L’Italia e altri Paesi europei colpevoli di minacciare la pesca nei nostri mari: è la conclusione che ha tratto la Commissione europea, che ha presentato a Bruxelles un rapporto basato su ispezioni condotte tra il 2003 e il 2005 per verificare se gli Stati membri rispettassero la messa al bando di alcuni tipi di reti da pesca e i massimali di pescato.

Ne è risultato che in molti Paesi, e tra questi l'Italia, si continuano ad utilizzare reti dette "da posta derivante", che sono state messe al bando dall’Unione europea già sei anni fa. Queste reti hanno maglie molto strette che fan sì che anche pesci di piccole dimensioni rimangano impigliati e non possano pertanto riprodursi mantenendo un buon equilibrio della fauna marina europea.
Altra questione spinosa riguarda la quantità di pesce che viene pescato, molto spesso superiore a quella dichiarata.
Le regole ci sono, dunque, e anche le ispezioni a livello comunitario. Quel che manca sono invece i controlli delle autorità costiere dei singoli Paesi, in particolare sulle strumentazioni utilizzate dai pescatori e sui giorni di divieto di pesca.

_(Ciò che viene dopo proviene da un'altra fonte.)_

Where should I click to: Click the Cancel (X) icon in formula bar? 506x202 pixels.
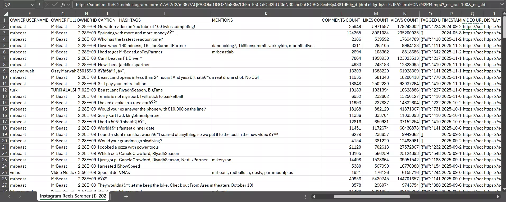(x=47, y=4)

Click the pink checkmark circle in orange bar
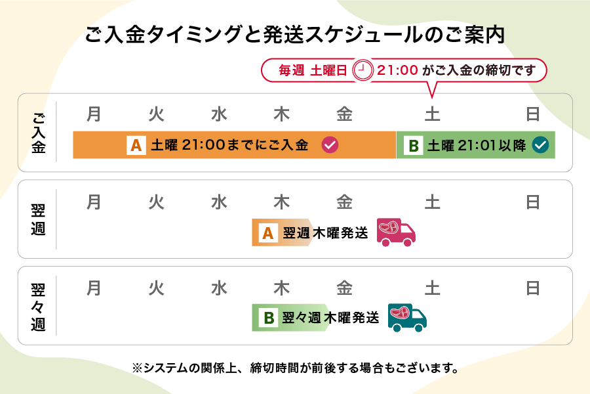click(330, 145)

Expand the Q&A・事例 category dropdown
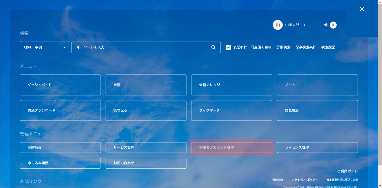tap(44, 47)
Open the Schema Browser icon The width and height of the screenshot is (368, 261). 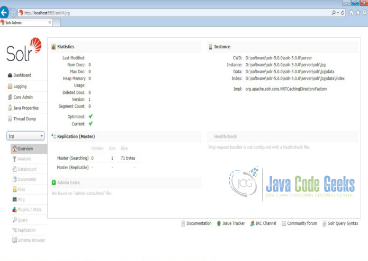tap(14, 240)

Maggiore collaborazione è quindi richiesta da Bruxelles, che intanto ha aperto una procedura d’infrazione nei confronti dell’Italia: se entro due mesi non dovesse giungere alla Commissione nessuna risposta al parere motivato, questa potrebbe decidere di portare il caso alla Corte di Giustizia. In Italia, infatti, non esistono norme che impongano sanzioni all’uso delle reti bandite dall’Ue, ed è lo stesso Commissario alla pesca Joe Borg, pur sottolineando i progressi rilevati nello scorso anno, a ricordare l’assoluta necessità dei controlli per il rispetto delle norme comunitarie.